Of course, traditional work singing, like traditional work, was generally communal. You’ll Never Work Alone. (Might as well get Rodgers & Hammerstein: An Imagem Company on my back while I’m at it…) Unfortunately for us, most communal work these days is done in workplaces whose managements frown on their staff joining in traditional call-and-response songs. Can’t think why.

“The printer’s gone and jammed again,
Haven’t had a break since God knows when;”
“Pay cuts and paper cuts,
Another day at the office!”

“Fifteen years since I’ve had a raise,
Manager thinks he owns this place;”
“Pay cuts and paper cuts,
Another day at the office!”

'Sentimental Ballad' by Grant Wood, 1940

So most of your opportunities for work-singing, if you’re anything like me, are solitary: housework, and perhaps gardening if you’re not worried about the neighbours’ opinions.
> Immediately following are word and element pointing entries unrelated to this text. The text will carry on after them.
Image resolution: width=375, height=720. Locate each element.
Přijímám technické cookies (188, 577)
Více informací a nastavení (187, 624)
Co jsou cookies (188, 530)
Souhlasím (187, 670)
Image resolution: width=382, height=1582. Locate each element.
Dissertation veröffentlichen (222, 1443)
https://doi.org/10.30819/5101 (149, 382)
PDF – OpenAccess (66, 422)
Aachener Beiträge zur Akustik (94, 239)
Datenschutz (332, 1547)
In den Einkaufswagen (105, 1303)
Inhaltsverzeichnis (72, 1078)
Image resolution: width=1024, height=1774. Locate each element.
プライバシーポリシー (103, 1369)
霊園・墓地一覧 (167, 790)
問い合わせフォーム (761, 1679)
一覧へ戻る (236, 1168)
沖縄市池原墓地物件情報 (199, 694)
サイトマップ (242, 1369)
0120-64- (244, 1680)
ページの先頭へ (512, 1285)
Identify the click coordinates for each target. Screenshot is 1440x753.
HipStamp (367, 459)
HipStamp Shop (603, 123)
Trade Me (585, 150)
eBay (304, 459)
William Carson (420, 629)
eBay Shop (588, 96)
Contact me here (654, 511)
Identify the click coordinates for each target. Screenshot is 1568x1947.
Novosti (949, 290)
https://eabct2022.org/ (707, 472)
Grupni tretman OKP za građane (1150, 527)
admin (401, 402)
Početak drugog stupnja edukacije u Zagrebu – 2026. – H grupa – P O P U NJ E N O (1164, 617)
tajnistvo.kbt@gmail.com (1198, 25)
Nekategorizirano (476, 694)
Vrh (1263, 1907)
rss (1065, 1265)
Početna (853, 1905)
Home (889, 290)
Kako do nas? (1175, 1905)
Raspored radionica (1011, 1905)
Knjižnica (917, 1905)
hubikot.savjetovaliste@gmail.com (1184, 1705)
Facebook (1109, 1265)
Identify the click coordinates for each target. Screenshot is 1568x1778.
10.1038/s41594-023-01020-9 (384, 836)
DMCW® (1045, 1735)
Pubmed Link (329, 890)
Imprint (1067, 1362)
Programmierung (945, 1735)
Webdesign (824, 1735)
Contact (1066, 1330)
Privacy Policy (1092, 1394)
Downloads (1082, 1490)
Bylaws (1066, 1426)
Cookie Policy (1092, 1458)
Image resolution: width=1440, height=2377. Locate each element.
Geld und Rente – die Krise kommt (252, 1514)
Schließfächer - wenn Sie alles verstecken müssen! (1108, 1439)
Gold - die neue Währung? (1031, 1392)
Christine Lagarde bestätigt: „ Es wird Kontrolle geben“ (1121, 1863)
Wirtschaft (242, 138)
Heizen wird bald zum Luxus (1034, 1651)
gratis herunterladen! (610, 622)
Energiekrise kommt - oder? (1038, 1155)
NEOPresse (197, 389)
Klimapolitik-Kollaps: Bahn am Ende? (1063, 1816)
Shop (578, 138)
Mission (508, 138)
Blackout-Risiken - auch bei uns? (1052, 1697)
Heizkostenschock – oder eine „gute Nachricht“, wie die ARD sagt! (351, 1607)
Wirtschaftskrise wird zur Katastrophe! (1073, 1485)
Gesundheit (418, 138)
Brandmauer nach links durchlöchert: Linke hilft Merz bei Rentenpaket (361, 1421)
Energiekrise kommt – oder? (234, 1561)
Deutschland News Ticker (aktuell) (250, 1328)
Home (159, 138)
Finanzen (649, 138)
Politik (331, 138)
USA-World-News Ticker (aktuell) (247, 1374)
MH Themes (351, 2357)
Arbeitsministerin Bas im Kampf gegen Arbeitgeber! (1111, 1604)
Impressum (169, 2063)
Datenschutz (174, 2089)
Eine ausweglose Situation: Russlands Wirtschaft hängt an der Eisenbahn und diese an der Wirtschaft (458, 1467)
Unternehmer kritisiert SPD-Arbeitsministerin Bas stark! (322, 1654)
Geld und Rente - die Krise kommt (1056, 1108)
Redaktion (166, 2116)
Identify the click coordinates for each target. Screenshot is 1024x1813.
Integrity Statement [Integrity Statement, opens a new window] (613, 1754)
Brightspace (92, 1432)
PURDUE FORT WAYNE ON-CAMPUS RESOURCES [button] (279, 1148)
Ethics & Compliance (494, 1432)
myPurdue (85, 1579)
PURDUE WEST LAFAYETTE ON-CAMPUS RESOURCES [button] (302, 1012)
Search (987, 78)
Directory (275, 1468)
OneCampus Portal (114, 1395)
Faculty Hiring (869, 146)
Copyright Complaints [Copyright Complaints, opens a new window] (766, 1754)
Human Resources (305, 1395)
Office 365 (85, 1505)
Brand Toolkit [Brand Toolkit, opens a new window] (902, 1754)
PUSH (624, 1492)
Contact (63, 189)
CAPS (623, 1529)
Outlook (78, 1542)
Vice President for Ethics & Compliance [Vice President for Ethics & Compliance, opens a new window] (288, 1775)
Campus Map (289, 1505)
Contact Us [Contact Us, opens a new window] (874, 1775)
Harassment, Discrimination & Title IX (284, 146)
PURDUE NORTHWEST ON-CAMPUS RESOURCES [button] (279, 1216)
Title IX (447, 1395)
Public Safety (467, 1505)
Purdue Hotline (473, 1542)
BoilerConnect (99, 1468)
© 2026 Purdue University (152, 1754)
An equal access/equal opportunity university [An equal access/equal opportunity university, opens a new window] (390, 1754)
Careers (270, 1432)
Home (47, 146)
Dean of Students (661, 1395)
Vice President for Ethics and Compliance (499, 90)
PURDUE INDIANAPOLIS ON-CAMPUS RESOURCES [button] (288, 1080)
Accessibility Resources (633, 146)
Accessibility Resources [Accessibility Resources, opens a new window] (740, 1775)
You can, of course, sing along with recorded music – companies have made good money from packaging music as suitable for doing housework to – but this has its limitations. Housework often takes you out of the room, and vacuums etc can drown the music out. Unless you play it really loud, and then you are one of those neighbours. Taking your music with you is a possibility if you don’t mind the risk of you or your device getting fried, water being another high-frequency element of housework. Thank you, but no.

This is where Ye Olde Work Song comes into its own. The only real criterion for a work song is that you know how it goes, although it does help if it sounds all right a cappella. You can sing anything – even if you can’t really sing – because, like singing in the shower, housework singing is legally privileged. (For a given value of “legally”. After all, when was the last time Noise Control was called on someone wearing a frilly apron?) Any neighbours within earshot might even enjoy the free concert. As they say, how do you know you’re a talented shower-singer? Applause under the bathroom window.

Singing in the Bath (2130531035)

What to sing is a very individual choice. Myself, I like old hymns and spirituals. There is nothing that goes so well with scrubbing a toilet than I Am A Poor Wayfaring Stranger, and the acoustics aren’t half bad either. Other favourites include: The Lord of the Dance; God Is Working His Purpose Out, (which I first encountered in the 2002 film version of Nicholas Nickleby and hunted all over for before finding it in Hymns Ancient and Modern); It Is Well With My Soul, (doing both parts in the echoes); and that perennial favourite of Sir Howard Morrison‘s, How Great Thou Art.

Interesting bit of trivia: the Maori verse sung in said version of HGThA is not a translation of any of the English verses, but a bit pinched from Abide With Me – a hymn which goes very well with vacuum-cleaner accompaniment. Vacuum cleaners love minor keys.

So, do you sing as you work? Any recommendations?